C’est une nouvelle alerte sur les difficultés d’accès aux soins. Mais celle-ci se double d’une charge, étayée, contre le manque de lisibilité et d’évaluation des politiques, qui, en un peu plus de vingt ans, ont été consacrées au sujet : ainsi peut-on lire le rapport que la Cour des comptes a diffusé, lundi 13 mai, sur l’organisation des soins dits « de premier recours ». Ces termes désignent l’accès aux médecins généralistes, aux spécialistes en « accès direct » (comme les gynécologues et les ophtalmos), mais aussi aux infirmiers, kinésithérapeutes, pharmaciens, psychologues et orthophonistes. Un sujet « au cœur des préoccupations des citoyens », a tenu à rappeler, devant la presse, le premier président de la Cour, Pierre Moscovici.
Des mesures « dispersées », « fragmentaires », « peu coordonnées », « peu ciblées », pas (ou peu) évaluées, voire, pour certaines, pas évaluables du tout : sur une centaine de pages, la Cour des comptes livre un diagnostic sévère du traitement politique d’un sujet pourtant érigé en « priorité ».
Le constat est connu : les déserts médicaux s’étendent et les déséquilibres entre la demande et l’offre de soins s’aggravent, en France comme dans d’autres pays comparables. Sur ce chapitre, déjà largement documenté, le rapport signale quelques données éclairantes tirées de l’observation des territoires en tension. Ainsi, dans les Ardennes, le taux de patients sans médecin traitant représente jusqu’au quart des patients – soit deux fois plus que la moyenne. Et le taux de passages aux urgences « sans gravité particulière » peut atteindre 40 %. Dans l’Aveyron, en Nouvelle-Calédonie, l’« ampleur des carences » de l’offre de soins, dans plusieurs bassins de vie, est soulignée.

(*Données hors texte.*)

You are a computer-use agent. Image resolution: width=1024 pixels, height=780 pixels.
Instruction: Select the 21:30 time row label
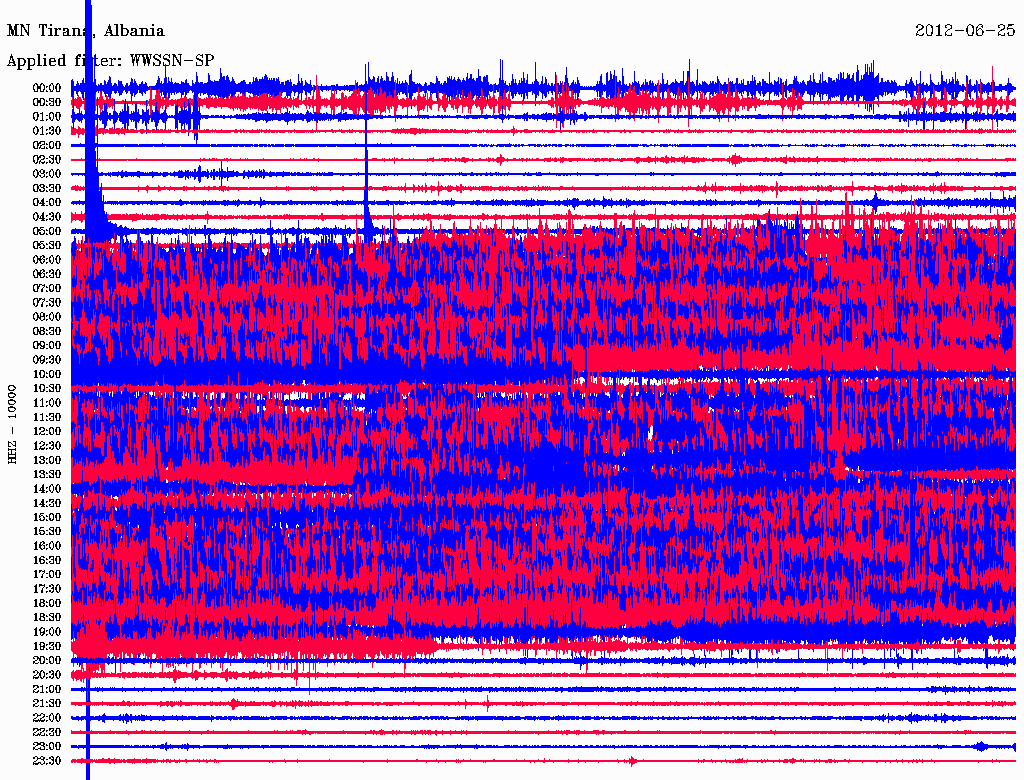[x=47, y=703]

Une mise en œuvre « sans cohérence d’ensemble »
Au-delà du tableau d’ensemble, la plus-value du travail réalisé tient dans l’historique des plans, mesures et actions de tous ordres qui, décennie après décennie, se sont succédé. Sans toujours bénéficier aux territoires qui en ont le plus besoin, estiment les rapporteurs, et pour des résultats difficiles à appréhender. « L’organisation des soins de premier recours n’a pas encore été structurée comme une politique publique, regrette-t-on rue de Cambon. L’absence de suivi statistique et le défaut d’indicateurs d’impact ne permettent pas d’en mesurer les conséquences. »
Fin des années 1990 : l’accent est mis sur le rôle de « pivot » des médecins généralistes, « référents » puis « traitants ». Divers « pactes » et « plans » doivent, alors, venir renforcer les aides à l’installation dans les zones mal ou peu dotées. Années 2010 : la priorité est donnée au déploiement de structures de soins dits coordonnés, maisons de santé pluri-professionnelles, centres médicaux polyvalents… 2009, 2016, 2019 : loi après loi, le principe d’une responsabilité publique dans l’organisation des soins de premier recours est posé, et une dynamique nationale s’esquisse, gravée dans le marbre de la « stratégie 2017-2022 ». Mais la mise en œuvre concrète « s’est révélée instable et peu intelligible », sans « cohérence d’ensemble ».